According to data from the American Pet Products Association, the biggest spending category for pet owners in 2023 was actually pet food and treats, with $58.1 billion. The next biggest spending category, totaling $37 billion, was veterinary care (this ranged from routine annual exams to specific surgical procedures) and products (such as pharmaceuticals and supplements). A total $31.5 billion was spent on a combination of pet supplies, over-the-counter medicines, and live animals (such as purchasing fish, birds, rodents, and reptiles). 

The smallest spending category for pet owners in 2023 was services, totaling $11.8 billion. This category includes things such as grooming, boarding, pet sitting, and any other pet-related service outside of a veterinary office. Part of this services category spending also includes pet insurance, which has experienced a growth in popularity, even while many remain skeptical. 

Forbes reports about half of surveyed dog owners expressed concern over their ability to pay for unexpected vet bills should they arise in the next three months. This financial strain can add anxiety to those already financially struggling and lead to budget cuts in important areas. For instance, 17% of those surveyed reported they would cut their pet's veterinary visits in order to save money. Yet, even with these financial fears, pet insurance was still largely overlooked. Forty-seven percent of survey respondents who currently didn't have pet insurance reported being unlikely to buy it in the next three months. The majority of those surveyed listed the cost of pet insurance as the biggest obstacle.

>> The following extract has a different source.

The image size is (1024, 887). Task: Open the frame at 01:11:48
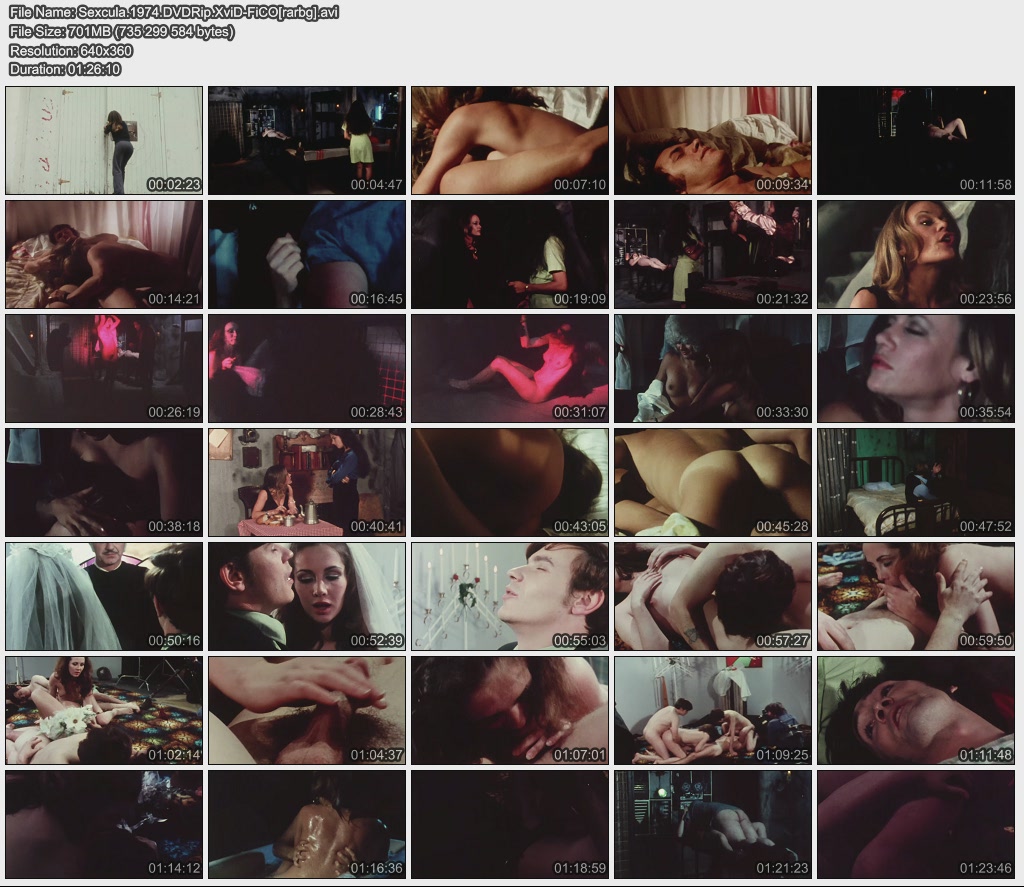(x=916, y=710)
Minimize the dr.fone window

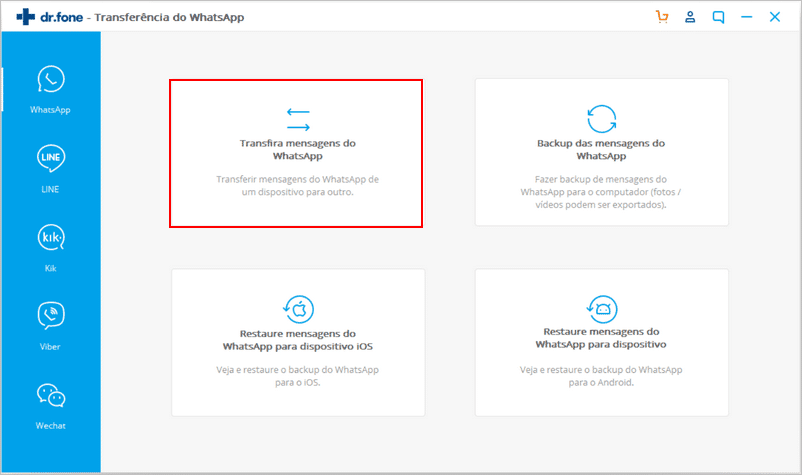(x=746, y=17)
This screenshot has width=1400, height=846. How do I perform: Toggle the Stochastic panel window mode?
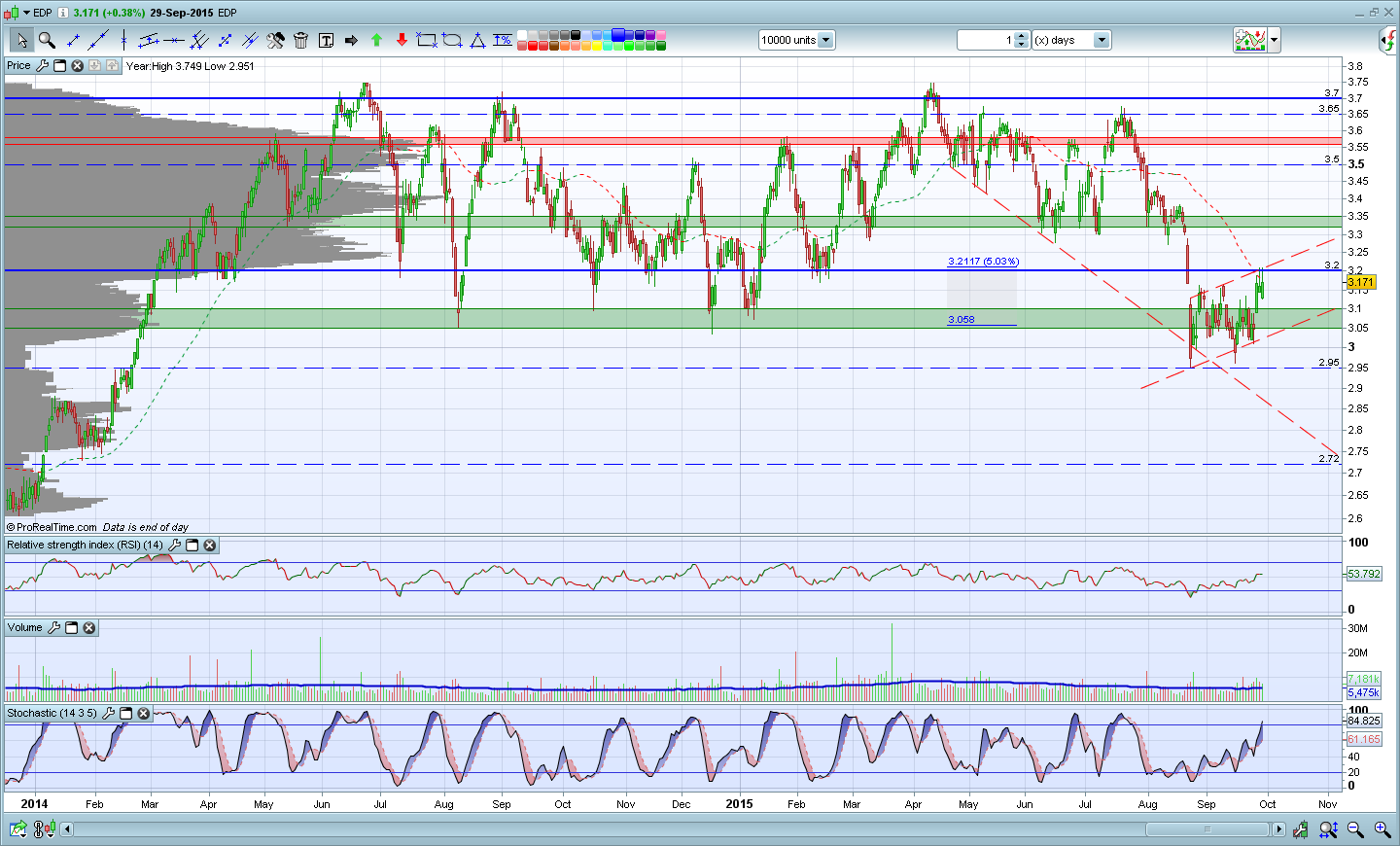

Which pets do Americans have

Dogs are by far the most popular pet in the United States, with 2023-24 APPA data finding that 65.1 million U.S. households have a dog. Meanwhile, MarketWatch survey data found the average cost of dog ownership in the U.S. across a dog's entire lifetime is ~$28,000. However, this cost estimate can vary depending on what state and/or geographic region you live in with your pet(s). For instance, pet owners in Oklahoma pay nearly 14% less than the national average. Another factor is if you choose to adopt or purchase a puppy, as the associated costs for vaccinations and spay/neuter surgeries can also change this overall cost.

Cats are the second-most popular pet in the country, with 46.5 million U.S. households sharing their space with a feline friend. Cats are typically seen as less expensive pets than dogs, mainly due to the fact that 63% of cats are kept entirely indoors, which limits their risk of injury, illness, and related vet expenses. As with dogs, the decision to rescue or pay for a kitten can change your overall expenses, as well as related vaccination and surgery expenses.

You might be surprised to learn that the third-most popular pet in the U.S. is actually freshwater fish with 11.1 million U.S. households reporting having fish as pets. Some other popular pets in America include small animals, like bunnies, hamsters, and guinea pigs (6.7 million households); birds (6.1 million); and reptiles (6 million).